Personally I use NRSV mostly because it's the standard one used in academia, and is very readable.

What kind of differences are there between the denominations bibles?

Most obviously the canon, Catholics have more books than Protestants, Eastern Orthodox have more books than Catholics. Also differences in source texts, Eastern Orthodox use the Greek translation of the Hebrew scriptures for their Old Testament, Jews only use the standard Hebrew text that was settled on around 200 AD and ignore earlier sources like the Dead Sea Scrolls.

Goddamn what a stupid chart. The fact that it was made in Paint (poor text anti aliasing) should be warning enough.

What's wrong with it?

Why would the canon or denomintationality change?

Just don't fall for the King James meme please.
Also protip:read the New Testament first

For one it says "Which bible should I get?", as if such a vague title were applicable only to English translations of the Bible. A better chart name would be "Which English translation of the bible should I get", and better yet, specifically, which Publisher and edition they should get.

And it doesn't even include text samples from each version, to allow the reader to compare from the chart itself. It's all very low effort and pitiful, which truly makes it a Veeky Forums original.

Catholics, Protestants and Orthodox have difference canons, but only amounting to a handful of Hebrew Bible books that few people fuss about. Some fundamentalist Protestant churches revered the KJV (or new KJV) and that's what all their congregation use. I think this is because it pre-dates modern biblical scholarship, although this isn't true for the new KJV. I agree with the first poster that the NRSV is the way to go.

You are a retarded pendentic, protip: more information is not always better.
And translation samples are useless if you don't know the original Greek, Hebrew, you would just be tricking yourself into thinking you are making a informed decision. And the chart is in English so OF COURSE It is referring to English translations

>"Which bible should I get?", as if such a vague title were applicable only to English translations of the Bible

This isn't /int/ you contentious faggot, even they wouldn't be that sensitive.

>which Publisher and edition they should get
Some of the NRSV study bibles are interesting but hardly necessary. Someone knew to the Bible is better off downloading the Oxford Bible Commentary from Veeky Forums-approved sites which has chapters devoted to each book, discussing the context (date, authorship debates, audience, etc.) and meaning.

The pidgin translation

Why wouldn't they just use all the books?

>"more information is not better"
>suggests that throwing interlingual information is better than well chosen text samples
Imbecilic autist, go home.

>Veeky Forums-approved sites
ELL EM AY OH

Doesn't the sticky list download site? Whatever. Get it off library genesis.

I really want one but it's expensive as fuck.

en.wikipedia.org/wiki/Deuterocanonical_books

Basically because some of the books didn't serve to communicate an important aspect of the religion, and while still useful as knowledge, were not due to be categorized as essential as the 60 or so works commonly compiled in most bibles.

Well Martin Luther came along and said they should only use the books that have Hebrew manuscripts because the others only exist in Greek, and were written later.

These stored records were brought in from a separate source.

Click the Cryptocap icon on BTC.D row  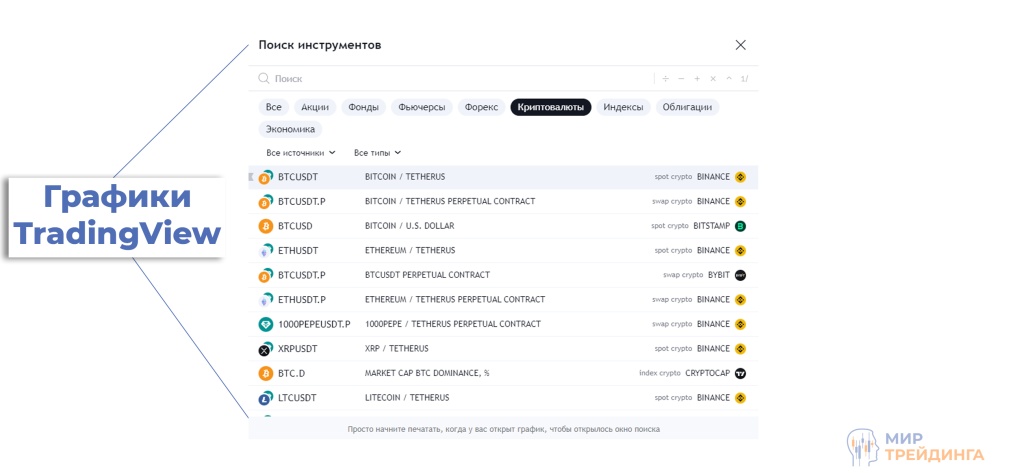click(740, 373)
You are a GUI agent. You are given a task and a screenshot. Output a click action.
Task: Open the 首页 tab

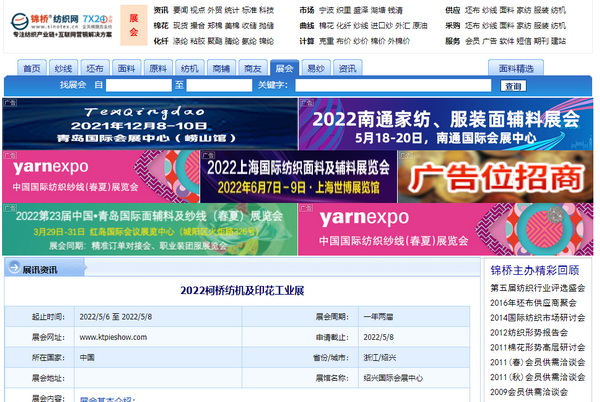coord(32,68)
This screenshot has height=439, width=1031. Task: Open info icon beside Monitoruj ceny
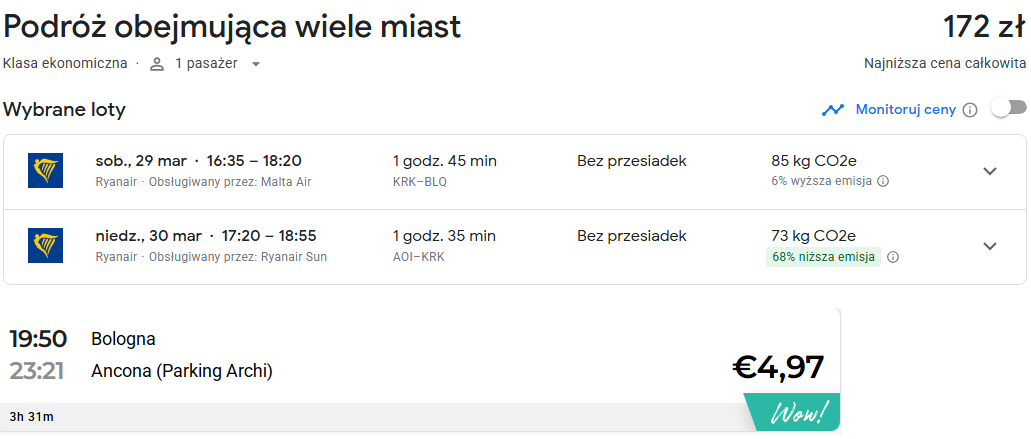[969, 110]
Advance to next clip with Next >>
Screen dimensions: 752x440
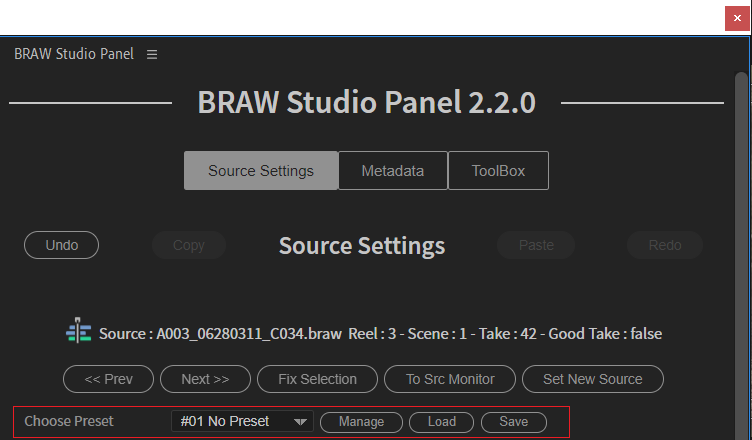[205, 379]
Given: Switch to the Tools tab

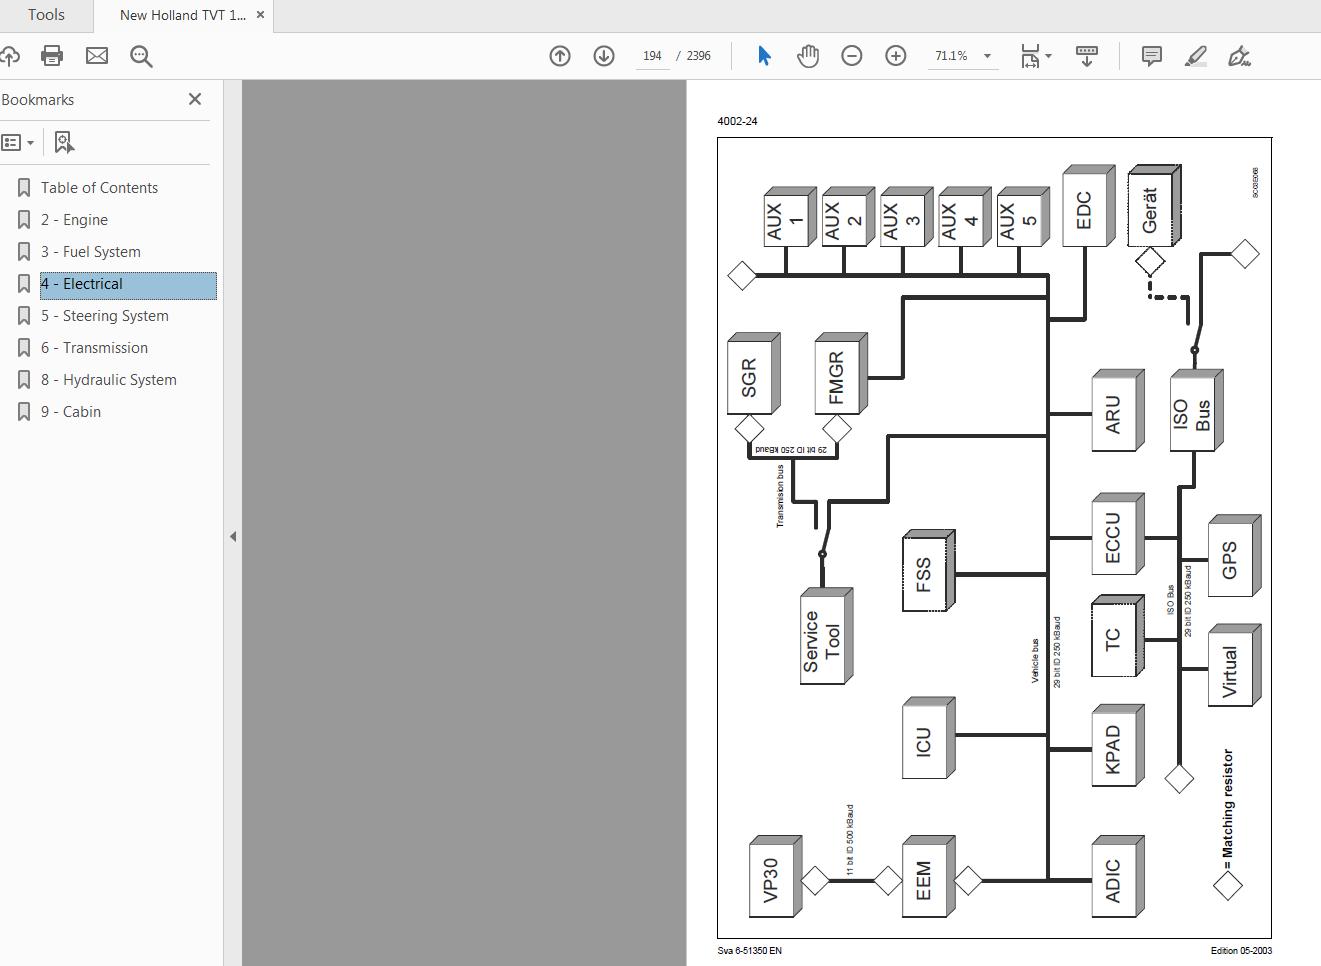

The Catholic church disagreed and reaffirmed those later books in an official council. The Eastern Orthodox have a looser view of canon (it varies slightly between their churches) so that dispute is pretty meaningless for them.

Some protestant bibles have an "Apocrypha" section where they put those later books. The NRSV has the most complete Apocrypha section because it includes the Eastern Orthodox books as well as the Catholic ones, so I'd get that if you want all of them.

King James Version (KJV). If your too much of a brainlet, then use the New King James Version (NKJV), it's the original without all the 'Ye olde Shakespearean English' that people can't understand.


Anything else is pleb. Especially the NIV. If you read the NIV unironically you should kill yourself.